When Biel goes into town, the townsfolk don't treat her all that well, partially because of her husband's mysterious death (plus their small town sexism means they hiss things like, "You're not a doctor, you're just a nurse," a claim that the movie can't even substantiate because we know so little about her character), but mostly because she's pretty and new in a ghoulishly drab place full of near-gremlins (among them the Cigarette Smoking Man himself, William B. Davis, and an outside investigator played by Stephen McHattie). There's also a spooky little girl, played by Jodelle Ferland and looking like she just crawled out of a Japanese television set, who claims to have seen the Tall Man.
You can tell what Laugier is going for in these early scenes – he's trying to build up a sustainable amount of atmosphere, mood, and tension. And the movie has a pretty good structure for that, with the townspeople clotting together into an angry hive mind and the mysterious kidnapper taking on almost mythic dimensions as the stories are repeated and elaborated on. In essence, it could have been about the power of myth, how merely talking about something can give it some unseen force; even the name suggests an old-timey tall tale. In the first "Nightmare on Elm Street," you got the insulated community and the boogie man that just might be real (the kids even had a song they would hum about the child murderer), and the same kind of thing has been explored countless times in the novels of Stephen King. But Laugier never gives any of the supporting players traits beyond "fat woman in diner," so instead of fully developed characters who, if the situation changed, could become viperous and cruel, we're just left with a bunch of actors playing nothing roles. They don't lend any reality to the situation and they certainly don't help maintain the atmosphere that Laugier is so desperately trying to establish.

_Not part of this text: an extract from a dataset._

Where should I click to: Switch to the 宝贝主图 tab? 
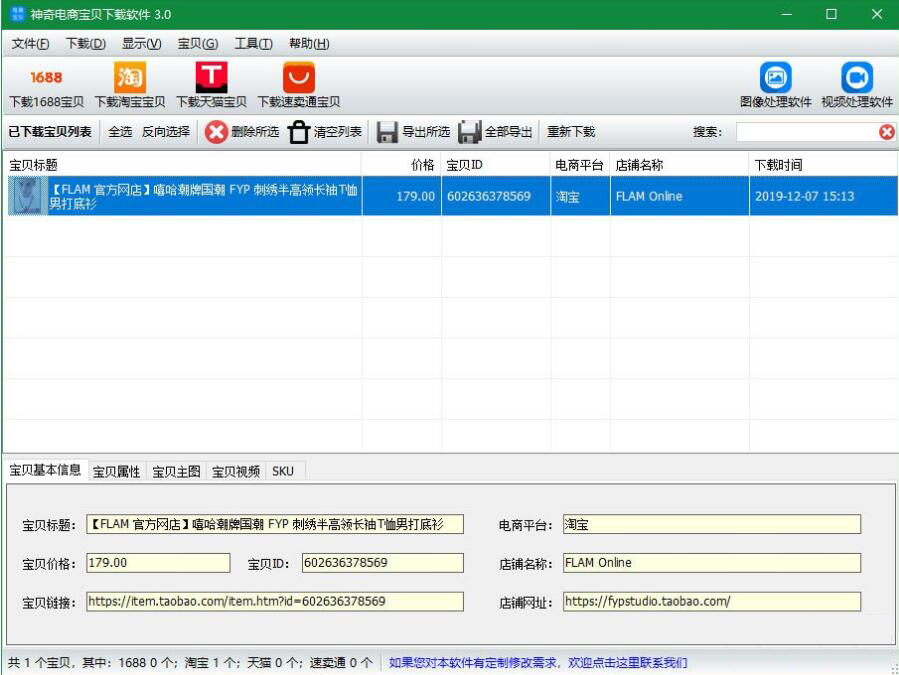coord(176,472)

Instead, the story spirals out of control. Biel's child is taken by the Tall Man (or at least a "shadowy figure") and as her fight to win him back takes up much of the middle section of the movie, it brings to mind "Taken," only laced with quasi-supernatural elements and a whole lot of poorly lit backwoods Canadian roads. It's just that as her quest continues things become so convoluted that you can barely understand what is supposed to be happening on screen (the movie's muddy photography, reminding us why we should never shoot digital in forests, certainly doesn't help clarify anything). We're tempted to give away the last act just so that you can understand how bonkers this movie is, but it wouldn't be fair to those who actually want to see it someday. But as each moment passes, the movie gets less scary and more silly. And the final story beat is so toothache sugary, it made us want to throw something rotten at the screen.
Laugier's "Martyrs" was the least impressive movie of that bumper crop of French horror flicks, and it was easy to see why – instead of subverting or elaborating on the films that his contemporaries adored (mostly 1970s American horror movies and political thrillers), Laugier just copied and pasted. The result was less a film than a laborious game of spot-the-reference ("Texas Chainsaw Massacre"! "The Hills Have Eyes"!) that had a fair amount of production-designed dinginess but little actual grit. It was too slick to be scary, too knowingly winky to chill, and unlike his contemporaries, Laugier failed to engage with the material on a political level. It was all gore-slicked surface. And while "The Tall Man" feels like a more earnest attempt at popular horror filmmaking, it's too weird, soggy and unfocused to ever come across as anything more than something that could have been great. Biel really commits to the character, but the filmmakers give us so little to go on that she seems determined but not all that sympathetic. The road to hell is paved with good intentions, and in a few months it will also be paved with unwatched DVD copies of "The Tall Man." [D]
This is a reprint of our review from SXSW.